Viewpoints On Challenge To Contraceptive Coverage Mandate
The New York Times: Crying Wolf On Religious Liberty
This week, the owners of two secular, for-profit corporations will ask the Supreme Court to take a radical turn and allow them to impose their religious views on their employees — by refusing to permit them contraceptive coverage as required under the Affordable Care Act. The Supreme Court has consistently resisted claims for religious exemptions from laws that are neutral and apply broadly when the exemptions would significantly harm other people, as this one would. To approve it would flout the First Amendment, which forbids government from favoring one religion over another — or over nonbelievers (3/22).
The Washington Post: If The Contraceptive Mandate Passes, It Will Ruin A Core U.S. Ideology
Religion is a way of life. ... The outcome of Sebelius v. Hobby Lobby will affect every American because any religion allowed to be practiced only inside a house of worship, and not in the day-to-day business of life, is a worthless faith (Rev. Rick Warren, 3/21).
The Washington Post: Contraception As A Test Of Equality
More than half of all American women experience an unintended pregnancy, according to a 2008 study, and 40 percent of those pregnancies end in abortion. Improved access to the most reliable methods of contraception would significantly reduce both unintended pregnancy and the need for abortion. For all women, denying practical access to the method of contraception that is right for their health and life circumstances, as well as the well-being of their families, can represent a serious incursion into their individual moral autonomy (Walter Dellinger, 3/23).

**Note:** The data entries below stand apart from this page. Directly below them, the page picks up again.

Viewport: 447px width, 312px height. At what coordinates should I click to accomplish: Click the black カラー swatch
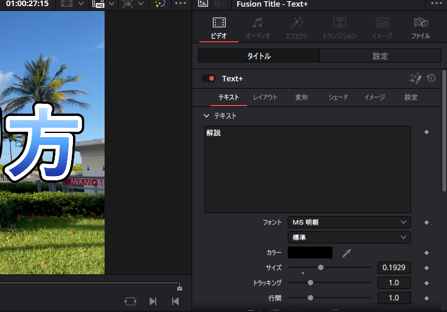[310, 253]
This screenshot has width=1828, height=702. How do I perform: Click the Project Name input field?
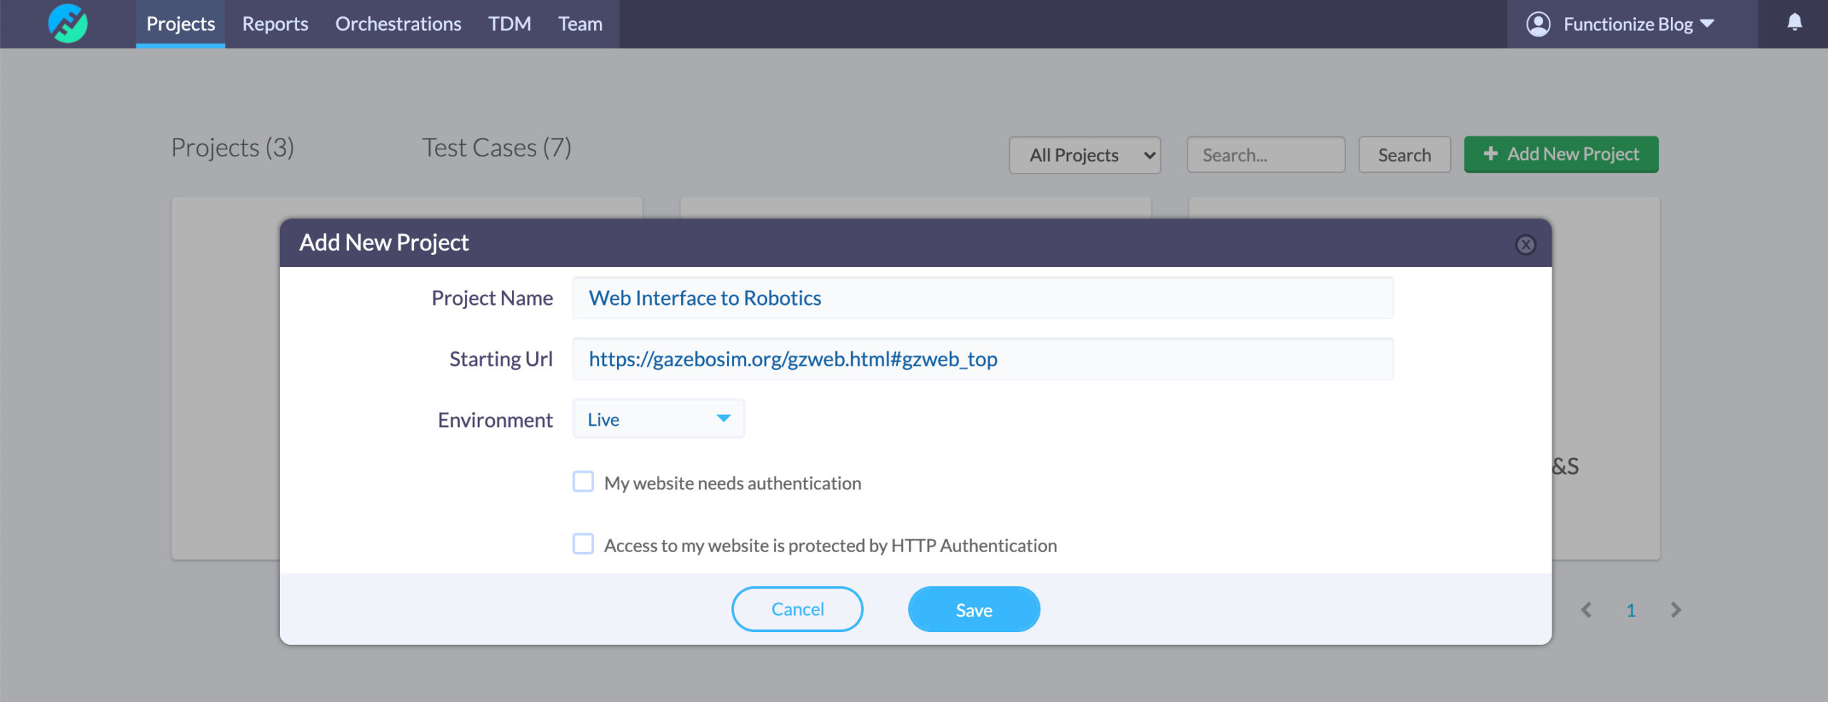click(x=983, y=298)
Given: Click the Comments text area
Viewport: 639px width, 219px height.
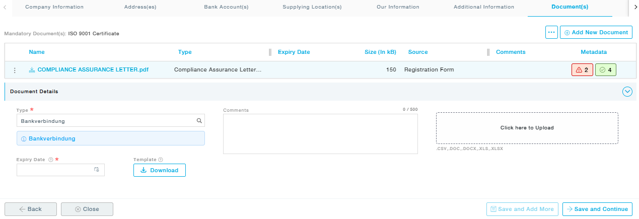Looking at the screenshot, I should coord(320,133).
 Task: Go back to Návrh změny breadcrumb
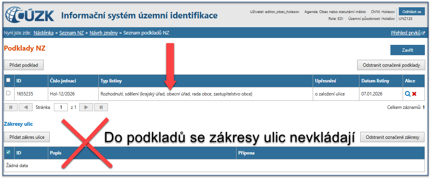(104, 33)
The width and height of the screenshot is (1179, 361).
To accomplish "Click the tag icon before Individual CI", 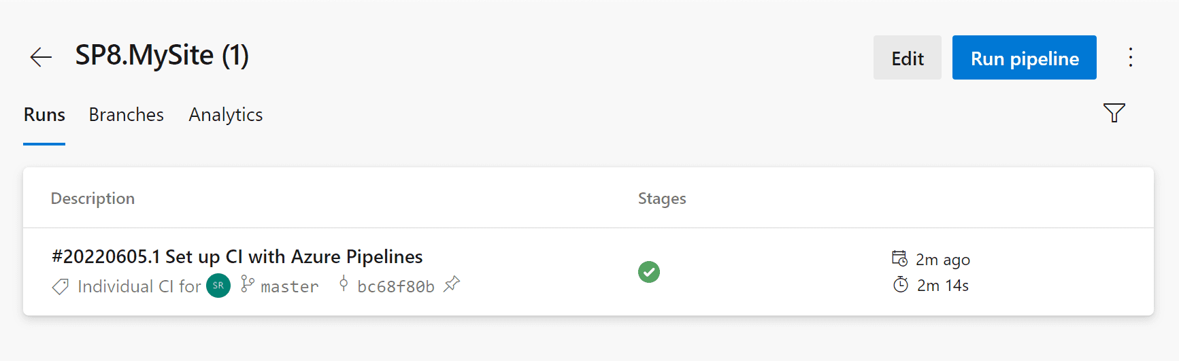I will point(61,287).
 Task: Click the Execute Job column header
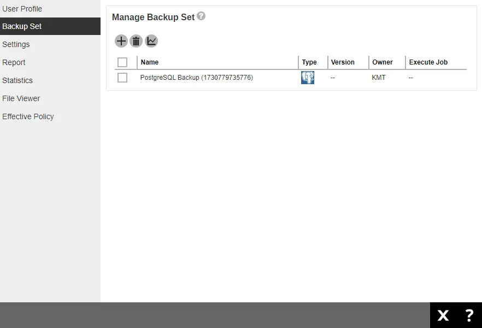[428, 62]
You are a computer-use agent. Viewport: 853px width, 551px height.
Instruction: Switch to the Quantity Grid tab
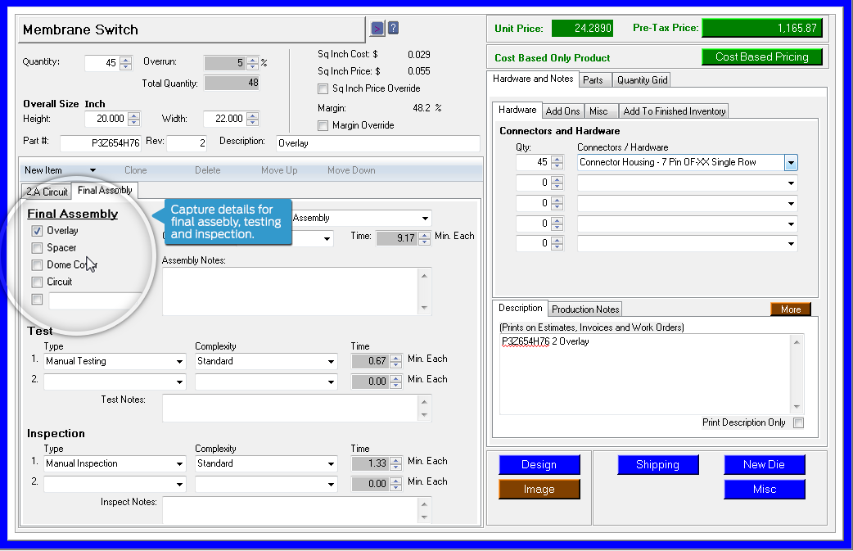click(x=642, y=80)
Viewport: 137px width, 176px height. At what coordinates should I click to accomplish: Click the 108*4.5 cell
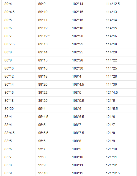pyautogui.click(x=86, y=85)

USA Today: Obamacare Shackles Religious Freedom
Legal niceties aside, Hobby Lobby is, at bottom, the five Green family members. They are its nerve center and soul. They determine, with accountability only to and among themselves, whether to turn aside substantial profits by closing the doors of their 600 stores on Sundays; to greet Hobby Lobby patrons with strains of Christian music; to advertise Christian holidays (Ken Starr, 3/23).
USA Today: Religion Case Threat To Worker Rights
Should a company have the right to refuse to hire certain female employees if the owners have religious objections to mothers working outside the home? Or can a company's owners fire pregnant employees because the owners find their presence distracting? Many federal and state laws now prohibit such blatant forms of discrimination against women. ... This is not the first time in our country's history that religion has been used in an effort to thwart civil rights and workers' rights laws. Owners of hotels and other businesses once claimed that forcing them to open their doors to mixed-race couples violated their religious liberty (Mary Kay Henry (SEIU) and Lee Saunders (AFSCME), 3/23).
USA Today: Obamacare Challenge Could Empower Discriminators
In fact, birth control prevents pregnancy from happening in the first place, and nearly 60% of women who use the birth control pill also use it for other medical reasons, like managing migraines and acne. As a matter of law, the corporations are asking the Court to dramatically upend the balance we've struck for generations to protect everyone's rights and liberties. In fact, this case would mark the first time in history that corporations would be given the right to exercise religion like people or churches do (Cecile Richards and Chad Griffin, 3/23).
USA Today: For-Profit Doesn't Mean No Conscience
The administration has effectively told the Supreme Court that for-profit companies have no right to act on moral convictions the government opposes. They are about profits. That position is deeply mistaken. For one thing, it ignores the law. The Religious Freedom Restoration Act extends religious liberty to corporations without regard to their for-profit and non-profit status. More important, the administration's position betrays a remarkably cramped view of free enterprise (Joshua Hawley, 3/23).
In another legal case -
The Wall Street Journal: ObamaCare's Latest Legal Challenge
Unlike the challenge to the individual insurance mandate, Halbig v. Sebelius involves no great questions of constitutional interpretation. ... The Affordable Care Act—at least the version that passed in 2010—instructed the states to establish insurance exchanges, and if they didn't, the Health and Human Services Department was authorized to build federal exchanges. The law says that subsidies will be available only to people who enroll "through an Exchange established by the State." The question in Halbig is whether these taxpayer subsidies can be distributed through the federal exchanges, as the Administration insists (3/23).